Public health nurse Pat Lyons, who describes herself as a professional fat woman, knows there is very little justice or sympathy for fat people.  Pat’s mission is to uncouple the idea that physical fitness and activity is only useful in regard to losing weight.  She believes everyone should be active, regardless of size, aiming to be as healthy as possible whatever weight you are.  “There are happy, healthy people of all shapes and sizes,” she points out.

The Drive to Prevent Obesity in Children
Eating habits are established and crystallized very early.  Cornell food psychologist Brian Wansink, who is studying the link between what kids eat and their parent’s behavior at home, has determined that we make an average of 119 decisions a day about food and eating, usually subconsciously and cued by things other than hunger.  By tracking kids as they make the choice between cake and carrots and super-sized portions versus what fills them up, Dr. Wansink is proving that parents can stem the tide of obesity by paying attention from the start.

A driving force behind Latino Health Access in Santa Ana, California, America Bracho sees the health crisis unfolding on the streets of her neighborhood and fears that overweight children are on their way to a lifetime of disease.  “These kids who are 11 are 250 pounds; they are probably going to be blind by 25, amputated at 28.  How urgent is that for a nation? How urgent is that for the family? How urgent is that for the individual — very urgent,” says Ms. Bracho.  “In public health, saying a kid needs a polio vaccine is easy,” she says, “but talking to people about the way they eat needs more information and training.”  To get the best results, Latino Health Access has discovered that the work is best done at the community level by the people who live there.  “Participation.  That’s how we change this epidemic.  Once you get involved then you learn the rest.”

Take One Step for Your Family's Health

So weight loss is more complicated than we ever imagined. Now what? Take One Step for Your Family’s Health, hosted by Dr. Nancy Snyderman, tackles this compelling question and offers practical answers that can help American families focus on achieving a healthier lifestyle.  The program brings together a panel of experts including scientists on the forefront of medical research as well as doctors and public health advocates who are working hands-on at the community level to educate the public and advocate for the systemic social changes that are essential to support a healthier population.

A major message that emerges from the provocative discussion in Take One Step for Your Family’s Health is the need to shed the guilt if you have a weight problem and reconsider “fat” prejudice if you have been judging overweight individuals for not solving their own weight problems.  Finding solutions to America’s soaring weight gain needs to start with accepting the complexity of the challenge, understanding the biological, psychological and environmental factors that play into obesity, and addressing short-term goals while working to achieve longer-term change.

The experts agree that the best bet lies with prevention in children, because once an individual has a weight problem, it is very hard to turn it around.  The family is key to change.  Cathy Nonas, who is director of the Obesity and Diabetes Programs and North General Hospital in East Harlem, NY, suggests that parents can guide and regulate the family’s diet to eliminate junk food and high-calorie juices and soda while introducing vegetables and low-sugar treats.  Professor James O. Hill, Ph.

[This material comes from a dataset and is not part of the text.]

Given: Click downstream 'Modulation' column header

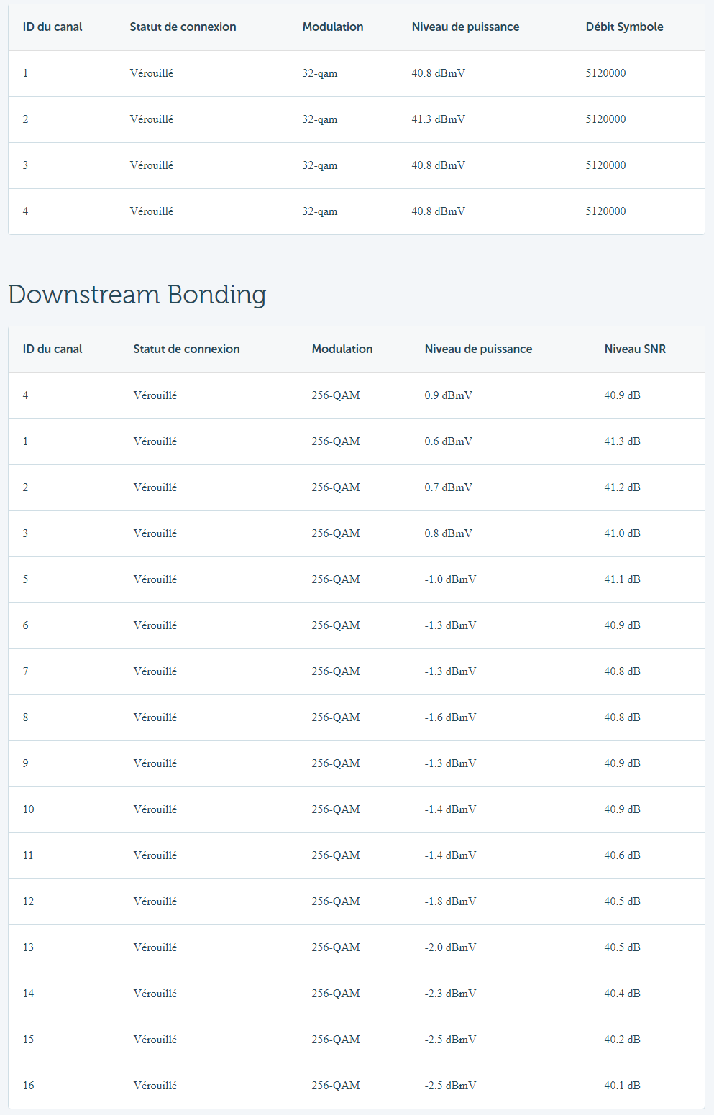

D., co-founder of America On the Move and a Professor of Pediatrics and Medicine at the University of Colorado at Denver and Health Sciences Center, emphasizes that lifestyle changes like reducing TV time while increasing physical activities must also be part of the game plan.  But in the lively discussion, obstacles to these common sense notions quickly surface.  Parents often have their own issues with unhealthy food preferences and resistance to exercise after long and stressful workdays.  They can’t just tell their kids what to eat and to get off the couch, parents need to model this behavior. “When the parents do it, the kids do it, and kids don’t distinguish between what you want them to learn and what you don’t,” notes Dr. David Ludwig, director of the obesity program at Children’s Hospital in Boston and author of the new book, Ending the Food Fight.

Obesity is particularly rampant in low-income communities, and the answers there require a strong economic and public policy component.  Lifestyle and diet changes that are viable in affluent neighborhoods can be much more difficult in poor communities where vegetables might not be affordable or even available, playgrounds can be scarce, and streets are often not a safe place for children to play.  America Bracho, whose community-based family participation health programs are featured in FAT, is also a member of the panel. She says that helping parents to prevent obesity in their children isn’t just about teaching them what to serve for meals, it is also about teaching them to speak up.  “Families can cook for their kids, but families can advocate for their kids,” she says, because both are essential to turn around the obesity epidemic. For a complete list of panelists.

PBS Health Campaign

FAT: What No One Is Telling You is the second program in the PBS Health Campaign, a broadcast and outreach initiative to help Americans come to grips with four urgent health issues. The first special on heart disease premiered in February and subsequent programs to educate the public about cancer and depression are currently in development. 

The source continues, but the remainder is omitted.